Problem details —
Filter out every line below that lacks "computer", and copy the rest.

*** Data section ***

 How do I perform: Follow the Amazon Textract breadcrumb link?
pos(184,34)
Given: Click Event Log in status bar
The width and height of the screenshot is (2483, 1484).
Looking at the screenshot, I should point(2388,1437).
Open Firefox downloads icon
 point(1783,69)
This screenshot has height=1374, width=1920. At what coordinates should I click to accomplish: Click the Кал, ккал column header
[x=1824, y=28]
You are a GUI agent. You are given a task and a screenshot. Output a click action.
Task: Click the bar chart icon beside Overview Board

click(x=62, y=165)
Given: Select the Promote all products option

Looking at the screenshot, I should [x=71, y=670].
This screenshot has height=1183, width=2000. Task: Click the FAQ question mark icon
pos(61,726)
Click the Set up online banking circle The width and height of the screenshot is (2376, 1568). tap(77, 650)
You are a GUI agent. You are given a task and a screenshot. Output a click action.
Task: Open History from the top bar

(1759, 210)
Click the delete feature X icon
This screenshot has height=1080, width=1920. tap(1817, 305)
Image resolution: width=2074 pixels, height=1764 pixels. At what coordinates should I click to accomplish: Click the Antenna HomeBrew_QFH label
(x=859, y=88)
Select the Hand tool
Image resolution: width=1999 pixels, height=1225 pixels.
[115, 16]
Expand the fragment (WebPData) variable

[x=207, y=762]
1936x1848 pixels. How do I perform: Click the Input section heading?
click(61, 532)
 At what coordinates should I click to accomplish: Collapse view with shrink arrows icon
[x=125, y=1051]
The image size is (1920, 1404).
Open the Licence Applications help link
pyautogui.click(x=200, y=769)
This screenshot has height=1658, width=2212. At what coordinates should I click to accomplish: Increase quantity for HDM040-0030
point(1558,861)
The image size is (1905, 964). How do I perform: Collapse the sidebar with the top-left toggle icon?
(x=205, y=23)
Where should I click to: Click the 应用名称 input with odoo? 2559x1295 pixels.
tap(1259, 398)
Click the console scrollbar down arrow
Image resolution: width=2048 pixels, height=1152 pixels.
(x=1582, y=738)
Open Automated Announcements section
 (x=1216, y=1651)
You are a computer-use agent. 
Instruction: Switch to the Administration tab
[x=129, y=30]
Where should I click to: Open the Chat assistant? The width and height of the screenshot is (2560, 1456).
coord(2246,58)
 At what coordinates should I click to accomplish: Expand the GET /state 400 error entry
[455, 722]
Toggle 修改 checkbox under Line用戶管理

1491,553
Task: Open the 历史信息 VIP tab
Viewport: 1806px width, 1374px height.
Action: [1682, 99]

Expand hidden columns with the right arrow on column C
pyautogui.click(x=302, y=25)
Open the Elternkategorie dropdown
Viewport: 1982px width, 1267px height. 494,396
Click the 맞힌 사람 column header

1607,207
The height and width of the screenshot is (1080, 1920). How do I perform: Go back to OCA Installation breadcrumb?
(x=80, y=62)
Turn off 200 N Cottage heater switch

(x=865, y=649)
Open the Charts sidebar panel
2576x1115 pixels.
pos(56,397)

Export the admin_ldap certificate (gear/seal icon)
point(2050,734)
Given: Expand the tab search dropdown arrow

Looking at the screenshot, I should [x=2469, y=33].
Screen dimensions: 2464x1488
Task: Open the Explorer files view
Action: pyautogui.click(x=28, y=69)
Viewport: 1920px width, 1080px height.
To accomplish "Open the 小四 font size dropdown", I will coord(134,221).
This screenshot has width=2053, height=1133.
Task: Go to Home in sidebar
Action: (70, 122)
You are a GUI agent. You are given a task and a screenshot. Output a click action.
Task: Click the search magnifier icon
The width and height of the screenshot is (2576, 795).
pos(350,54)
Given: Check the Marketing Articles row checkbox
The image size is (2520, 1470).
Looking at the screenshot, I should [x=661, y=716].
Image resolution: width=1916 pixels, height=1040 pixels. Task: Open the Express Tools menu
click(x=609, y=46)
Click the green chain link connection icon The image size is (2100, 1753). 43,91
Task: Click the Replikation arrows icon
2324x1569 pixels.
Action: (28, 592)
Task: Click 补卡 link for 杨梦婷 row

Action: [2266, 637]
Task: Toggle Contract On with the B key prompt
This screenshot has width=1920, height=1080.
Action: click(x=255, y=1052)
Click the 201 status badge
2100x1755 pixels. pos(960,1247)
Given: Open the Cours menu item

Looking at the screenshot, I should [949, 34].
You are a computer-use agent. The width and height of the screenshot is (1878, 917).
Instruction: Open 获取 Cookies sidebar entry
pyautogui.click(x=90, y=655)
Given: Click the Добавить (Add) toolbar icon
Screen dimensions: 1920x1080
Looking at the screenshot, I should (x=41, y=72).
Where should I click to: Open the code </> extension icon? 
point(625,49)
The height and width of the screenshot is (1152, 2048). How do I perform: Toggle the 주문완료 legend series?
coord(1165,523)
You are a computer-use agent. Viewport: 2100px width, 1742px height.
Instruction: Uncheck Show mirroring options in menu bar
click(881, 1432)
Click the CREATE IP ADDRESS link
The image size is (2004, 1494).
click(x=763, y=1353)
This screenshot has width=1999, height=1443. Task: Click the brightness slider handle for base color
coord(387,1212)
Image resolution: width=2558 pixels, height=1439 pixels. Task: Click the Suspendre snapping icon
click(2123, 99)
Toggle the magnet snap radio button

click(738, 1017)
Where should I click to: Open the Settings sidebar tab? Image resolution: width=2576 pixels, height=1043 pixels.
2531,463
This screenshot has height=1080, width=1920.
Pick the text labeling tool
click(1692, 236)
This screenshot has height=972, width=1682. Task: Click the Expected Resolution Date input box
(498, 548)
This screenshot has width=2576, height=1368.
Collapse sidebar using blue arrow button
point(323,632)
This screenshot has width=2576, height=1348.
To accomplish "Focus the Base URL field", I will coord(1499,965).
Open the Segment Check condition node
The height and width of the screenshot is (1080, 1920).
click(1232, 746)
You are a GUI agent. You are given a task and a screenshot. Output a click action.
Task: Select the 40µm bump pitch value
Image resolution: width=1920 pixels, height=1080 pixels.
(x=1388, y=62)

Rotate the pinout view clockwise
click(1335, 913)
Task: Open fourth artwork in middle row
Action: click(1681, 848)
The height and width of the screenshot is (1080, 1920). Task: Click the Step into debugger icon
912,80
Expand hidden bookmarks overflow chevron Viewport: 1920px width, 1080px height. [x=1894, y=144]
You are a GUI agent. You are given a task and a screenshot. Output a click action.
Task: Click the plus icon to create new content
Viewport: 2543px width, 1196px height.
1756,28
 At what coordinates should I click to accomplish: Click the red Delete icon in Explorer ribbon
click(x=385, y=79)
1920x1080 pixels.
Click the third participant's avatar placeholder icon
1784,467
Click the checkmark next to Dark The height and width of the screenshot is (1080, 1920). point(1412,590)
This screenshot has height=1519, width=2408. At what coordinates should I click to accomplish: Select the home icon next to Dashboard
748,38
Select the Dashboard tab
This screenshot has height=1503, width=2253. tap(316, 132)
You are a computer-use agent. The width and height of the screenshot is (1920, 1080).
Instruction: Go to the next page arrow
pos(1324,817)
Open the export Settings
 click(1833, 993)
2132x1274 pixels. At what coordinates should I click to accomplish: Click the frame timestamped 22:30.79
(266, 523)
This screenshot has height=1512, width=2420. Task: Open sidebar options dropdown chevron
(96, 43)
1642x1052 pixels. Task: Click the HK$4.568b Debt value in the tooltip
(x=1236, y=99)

*** End of Data section ***

Exercise response —
You are a computer-use agent. 
You are a computer-use agent. The width and height of the screenshot is (1878, 917).
You are a computer-use agent. Viewport: 2100px width, 1742px height.
You are a computer-use agent. The width and height of the screenshot is (1920, 1080).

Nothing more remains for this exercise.